We were also curious about how well a 2-PCA showed the layer-by-layer transformations of aligned vs misaligned activations, leading to the beautiful image below.

2-PCA Plots Across Layers

PCA disentangles aligned vs misaligned classes across layers

This was a big “WOAH!” moment for Logan and I. The blue dots are aligned response activations projected onto the top 2 principal components of PCA, and the red dots are the same but for misaligned response activations. About halfway into the model, we see a pretty clear disentanglement of the activations, which matches the mean-diff steering results found in the aforementioned convergent linear representations work from Soligo and Turner.
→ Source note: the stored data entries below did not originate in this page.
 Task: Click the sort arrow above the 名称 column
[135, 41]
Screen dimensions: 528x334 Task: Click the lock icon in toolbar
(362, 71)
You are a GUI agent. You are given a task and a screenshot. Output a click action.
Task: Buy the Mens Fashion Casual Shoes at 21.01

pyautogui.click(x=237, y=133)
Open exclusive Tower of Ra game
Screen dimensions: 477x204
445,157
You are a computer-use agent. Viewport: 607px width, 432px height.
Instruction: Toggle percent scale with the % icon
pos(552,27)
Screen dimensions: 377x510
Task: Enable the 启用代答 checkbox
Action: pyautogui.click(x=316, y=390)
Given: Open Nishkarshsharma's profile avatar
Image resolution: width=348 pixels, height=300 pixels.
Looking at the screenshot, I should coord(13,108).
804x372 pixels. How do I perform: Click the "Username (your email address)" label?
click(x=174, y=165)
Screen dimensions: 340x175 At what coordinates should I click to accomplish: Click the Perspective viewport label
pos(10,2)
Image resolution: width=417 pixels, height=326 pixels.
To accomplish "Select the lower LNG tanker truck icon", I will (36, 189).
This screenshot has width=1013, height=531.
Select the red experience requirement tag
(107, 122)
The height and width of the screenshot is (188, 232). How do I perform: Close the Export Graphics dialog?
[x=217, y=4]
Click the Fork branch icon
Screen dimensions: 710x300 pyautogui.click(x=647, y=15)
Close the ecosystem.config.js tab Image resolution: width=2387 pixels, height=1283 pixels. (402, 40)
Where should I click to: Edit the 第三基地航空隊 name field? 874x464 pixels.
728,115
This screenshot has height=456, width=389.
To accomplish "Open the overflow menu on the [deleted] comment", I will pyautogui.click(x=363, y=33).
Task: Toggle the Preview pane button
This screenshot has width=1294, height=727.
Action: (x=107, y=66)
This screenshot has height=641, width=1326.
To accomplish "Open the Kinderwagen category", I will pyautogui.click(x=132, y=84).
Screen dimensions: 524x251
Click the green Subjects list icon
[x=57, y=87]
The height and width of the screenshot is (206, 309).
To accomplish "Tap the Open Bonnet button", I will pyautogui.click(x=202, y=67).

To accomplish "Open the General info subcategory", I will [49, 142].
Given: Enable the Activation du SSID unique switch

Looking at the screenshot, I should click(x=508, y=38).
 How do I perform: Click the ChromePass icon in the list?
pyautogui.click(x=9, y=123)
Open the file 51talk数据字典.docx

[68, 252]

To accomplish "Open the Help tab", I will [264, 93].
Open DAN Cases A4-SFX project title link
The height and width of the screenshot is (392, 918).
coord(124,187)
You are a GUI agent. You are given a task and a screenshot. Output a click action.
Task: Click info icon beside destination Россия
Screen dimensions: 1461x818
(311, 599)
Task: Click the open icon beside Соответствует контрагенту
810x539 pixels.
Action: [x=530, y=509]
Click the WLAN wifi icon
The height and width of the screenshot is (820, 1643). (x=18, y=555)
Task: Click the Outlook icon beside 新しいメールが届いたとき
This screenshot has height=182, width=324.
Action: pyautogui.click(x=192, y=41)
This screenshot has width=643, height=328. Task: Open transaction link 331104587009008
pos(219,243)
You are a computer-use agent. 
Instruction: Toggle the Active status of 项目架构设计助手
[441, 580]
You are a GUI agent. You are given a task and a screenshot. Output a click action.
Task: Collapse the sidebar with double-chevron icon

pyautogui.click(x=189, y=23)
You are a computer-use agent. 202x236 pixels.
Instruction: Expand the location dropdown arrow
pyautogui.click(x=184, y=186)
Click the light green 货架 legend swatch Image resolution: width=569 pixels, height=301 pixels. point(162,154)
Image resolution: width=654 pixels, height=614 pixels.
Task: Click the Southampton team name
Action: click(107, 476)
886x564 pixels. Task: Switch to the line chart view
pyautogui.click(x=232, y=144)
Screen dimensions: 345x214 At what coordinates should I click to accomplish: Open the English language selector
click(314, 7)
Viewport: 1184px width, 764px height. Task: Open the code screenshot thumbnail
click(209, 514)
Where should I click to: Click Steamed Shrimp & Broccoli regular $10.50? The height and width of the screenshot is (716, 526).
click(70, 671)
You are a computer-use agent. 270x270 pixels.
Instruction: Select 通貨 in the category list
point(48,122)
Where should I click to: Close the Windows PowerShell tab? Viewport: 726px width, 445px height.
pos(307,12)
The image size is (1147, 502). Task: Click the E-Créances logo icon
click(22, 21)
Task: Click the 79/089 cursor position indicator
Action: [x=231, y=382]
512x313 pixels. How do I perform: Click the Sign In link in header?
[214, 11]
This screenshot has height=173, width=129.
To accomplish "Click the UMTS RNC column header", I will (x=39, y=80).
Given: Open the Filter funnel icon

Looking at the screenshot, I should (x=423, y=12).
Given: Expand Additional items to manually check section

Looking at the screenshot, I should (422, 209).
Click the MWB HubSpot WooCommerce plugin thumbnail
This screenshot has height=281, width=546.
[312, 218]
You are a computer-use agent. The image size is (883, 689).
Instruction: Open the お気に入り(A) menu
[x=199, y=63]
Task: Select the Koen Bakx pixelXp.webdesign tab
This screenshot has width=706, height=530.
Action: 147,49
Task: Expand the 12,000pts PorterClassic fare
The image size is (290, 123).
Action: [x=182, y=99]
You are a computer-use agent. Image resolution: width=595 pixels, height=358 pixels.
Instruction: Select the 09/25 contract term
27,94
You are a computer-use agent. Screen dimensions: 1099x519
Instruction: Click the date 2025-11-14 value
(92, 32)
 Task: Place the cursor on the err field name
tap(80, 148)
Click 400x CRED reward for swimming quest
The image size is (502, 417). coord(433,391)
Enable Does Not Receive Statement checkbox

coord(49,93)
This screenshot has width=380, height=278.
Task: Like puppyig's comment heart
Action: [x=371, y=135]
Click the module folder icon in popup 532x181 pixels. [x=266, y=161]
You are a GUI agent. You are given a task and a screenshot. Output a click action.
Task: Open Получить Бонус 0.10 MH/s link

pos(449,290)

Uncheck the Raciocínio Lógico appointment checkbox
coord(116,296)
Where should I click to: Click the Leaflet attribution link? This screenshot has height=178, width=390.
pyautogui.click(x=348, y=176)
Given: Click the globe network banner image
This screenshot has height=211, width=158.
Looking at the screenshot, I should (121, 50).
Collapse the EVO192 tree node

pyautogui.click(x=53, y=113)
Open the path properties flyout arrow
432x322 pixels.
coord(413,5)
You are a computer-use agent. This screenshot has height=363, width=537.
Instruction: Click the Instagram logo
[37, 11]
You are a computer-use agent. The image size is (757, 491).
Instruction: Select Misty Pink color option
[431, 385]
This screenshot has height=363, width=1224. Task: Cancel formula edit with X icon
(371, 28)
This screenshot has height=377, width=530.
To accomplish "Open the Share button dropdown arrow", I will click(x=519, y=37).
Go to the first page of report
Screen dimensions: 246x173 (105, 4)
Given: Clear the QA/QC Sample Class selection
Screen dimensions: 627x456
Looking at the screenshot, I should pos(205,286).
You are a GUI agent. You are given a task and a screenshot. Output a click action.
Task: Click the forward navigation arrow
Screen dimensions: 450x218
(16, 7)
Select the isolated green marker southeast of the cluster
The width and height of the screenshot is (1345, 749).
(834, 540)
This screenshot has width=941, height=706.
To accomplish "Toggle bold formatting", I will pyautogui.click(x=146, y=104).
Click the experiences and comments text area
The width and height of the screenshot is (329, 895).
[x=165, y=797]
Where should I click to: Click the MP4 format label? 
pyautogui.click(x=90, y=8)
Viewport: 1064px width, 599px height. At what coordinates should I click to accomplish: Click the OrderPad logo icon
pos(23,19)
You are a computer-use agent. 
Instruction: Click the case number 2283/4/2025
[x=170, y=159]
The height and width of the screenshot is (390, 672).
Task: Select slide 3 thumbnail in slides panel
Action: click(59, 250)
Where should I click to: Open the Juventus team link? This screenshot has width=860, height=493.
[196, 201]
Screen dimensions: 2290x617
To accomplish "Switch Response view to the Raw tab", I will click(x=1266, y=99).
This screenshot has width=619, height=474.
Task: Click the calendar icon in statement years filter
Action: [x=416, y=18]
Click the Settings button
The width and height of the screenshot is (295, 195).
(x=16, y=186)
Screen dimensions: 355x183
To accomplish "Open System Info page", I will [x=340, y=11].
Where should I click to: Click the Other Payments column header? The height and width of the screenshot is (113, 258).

From there, the model seems to further transform the activations while keeping them disentangled.

Discussion

I’m going to skip discussion of future works and focus this section more on reflection on the actual work we did, since this article is more of a “I did a cool thing for a school project!” than a formal research work anyways.

I was overall pretty happy with this project. Looking back, it would have been nice if we had had time to set up an auto-interpretability pipeline to actually understand our SAE features. It also would have been nice if we had the time and compute to test steering on more data points and overall work on a larger scale.

It was definitely jarring for our results to not align with literature (ie. not following the linear representation hypothesis). I don’t think this project counts as anything close to “real research,” but it’s interesting because this is the first time I’ve felt like I’ve done something “real” in research. It felt very akin to the first time I pushed code at Meta that broke something—the realization that I was working on something that might have an impact on the “real” world. In this case, I think it’s not very likely we discovered something ground-breaking—if this were a real paper, I’d probably revisit our base assumptions, our experimental approaches, and whether our actual methods and results actually comprehensively demonstrate something meaningful.

Funnily enough, Logan sent the results to Neel Nanda, who actually responded to the email. I haven’t seen the exact specifics yet, but Neel Nanda said our results were just noise, which I wouldn’t be too surprised by. Nevertheless, I’m optimistic that digging into the geometry of various misalignments will be interesting, useful, and fruitful.

In future blog posts about my works, I hope to include more of a “researcher’s voice,” eg. discussing “our hypothesis at this point was X, so we tried doing Y,” rather than simply detailing the experiments and results like I did in this piece.